The time-to-production for a model was in the range of six to nine months – this was a major blocker for unlocking the value of scientific efforts. This was primarily caused by the necessary structure of the programme into multiple groups, consisting of people from various disciplines.  It caused several handovers between groups which, even with everyone’s best intentions, often manifested themselves as “throwing over the wall” moments.

The team identified an opportunity to improve the iteration time, which would allow new models to be exploited quickly while continuing to ensure they are scientifically accurate, stable, and maintainable.

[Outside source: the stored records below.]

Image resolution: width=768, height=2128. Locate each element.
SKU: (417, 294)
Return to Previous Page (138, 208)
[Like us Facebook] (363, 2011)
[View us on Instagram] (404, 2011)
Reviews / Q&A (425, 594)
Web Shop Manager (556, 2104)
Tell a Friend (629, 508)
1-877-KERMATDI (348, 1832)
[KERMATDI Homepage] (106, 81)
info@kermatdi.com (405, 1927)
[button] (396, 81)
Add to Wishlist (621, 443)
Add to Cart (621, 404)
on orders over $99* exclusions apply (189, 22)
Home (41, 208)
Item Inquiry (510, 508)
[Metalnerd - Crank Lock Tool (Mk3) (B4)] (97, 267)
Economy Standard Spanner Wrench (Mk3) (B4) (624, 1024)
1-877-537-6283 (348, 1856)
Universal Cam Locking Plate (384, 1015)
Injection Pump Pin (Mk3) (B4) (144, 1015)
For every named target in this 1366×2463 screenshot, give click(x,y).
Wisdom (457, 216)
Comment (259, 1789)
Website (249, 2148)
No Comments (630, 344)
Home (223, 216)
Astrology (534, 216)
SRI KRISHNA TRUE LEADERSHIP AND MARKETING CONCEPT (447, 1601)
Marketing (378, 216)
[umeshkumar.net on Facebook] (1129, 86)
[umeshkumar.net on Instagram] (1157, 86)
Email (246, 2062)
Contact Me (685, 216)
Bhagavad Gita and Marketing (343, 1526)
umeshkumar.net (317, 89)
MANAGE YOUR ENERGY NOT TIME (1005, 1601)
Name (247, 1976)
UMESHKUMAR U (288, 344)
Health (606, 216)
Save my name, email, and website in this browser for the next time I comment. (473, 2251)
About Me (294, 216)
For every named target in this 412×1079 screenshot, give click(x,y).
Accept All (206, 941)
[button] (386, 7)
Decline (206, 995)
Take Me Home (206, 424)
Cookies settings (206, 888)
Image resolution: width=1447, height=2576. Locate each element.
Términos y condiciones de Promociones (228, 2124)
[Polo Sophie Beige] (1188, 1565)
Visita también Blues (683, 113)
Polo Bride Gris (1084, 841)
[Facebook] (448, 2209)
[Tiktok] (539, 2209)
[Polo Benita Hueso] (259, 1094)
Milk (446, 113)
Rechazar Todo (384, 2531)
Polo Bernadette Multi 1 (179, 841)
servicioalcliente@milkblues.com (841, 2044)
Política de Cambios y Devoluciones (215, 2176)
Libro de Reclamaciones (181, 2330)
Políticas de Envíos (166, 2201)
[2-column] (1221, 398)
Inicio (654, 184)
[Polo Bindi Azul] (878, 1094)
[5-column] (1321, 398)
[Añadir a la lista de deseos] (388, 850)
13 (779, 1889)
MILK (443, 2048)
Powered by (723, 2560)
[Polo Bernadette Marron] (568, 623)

In order to achieve this, the team needed to tackle several key challenges:

Technology stack
Models had complex dependencies including specialist libraries or databases.  On-premise environment hampers techniques like continuous deployment.

Data requirements
Scientists often work with non-operational data sets, which need to be developed into production. Several input and output formats needed to be supported, including raw data, image files, and video files of various size.

Compute requirements
Execution time varies, the smallest models take seconds, the largest take several hours.

Toolsets
Disparate toolsets make it difficult to collaborate in a transparent and frictionless manner.

Culture
The teams were familiar with a close, but siloed, relationship.

Resourcing
Fully utilised teams means investment needs quick returns.

Skillset Inconsistency
Skills were not consistent across teams – who used different tools, techniques, and languages.

 

The target

With the weaknesses of the current processes understood, the joint Met Office and CACI team identified a set of aims for the initiative:

• Reduce elapsed time to production from months to weeks.
• Increase value of models by identifying additional opportunities.
• Improve the confidence in the model outputs.
• Improve autonomy of releases by reducing Space Weather’s usage of the scientific compute estate.

… and focused on three core objectives to achieve the aims:

• Improve the cross-visibility of priorities and dependencies.
• Break down silos with a ‘one-team’ ethos.
• Remove complexity from integration activities.

 

Approach

The teams took a multi-staged approach, which aimed to improve the process at each step – delivering value from improvements early and often.

Tightening the feedback loop

As the number of models in the onboarding queue increased, inefficiencies in communication were a major source of friction, causing delays and rework.

• Separate backlogs meant that priorities were contentious. 
• Lack of understanding between teams meant key information surfaced late. 
• Difficulty sharing code meant that models were treated as black boxes.

The teams focused on cultural and process changes to solve these issues.  Scientists started to attend stand-ups – initially as observers, but actively participating when the teams were collaborating closely on models.  The team defined a joint Definition of Ready to ensure that everyone is aware of vital information blocking progress of a story or task.  Wireframing activities were already employed by the team, but these were shift left and performed much earlier in the development cycle; this allowed the teams to do more in parallel while ensuring models delivered necessary values to end users.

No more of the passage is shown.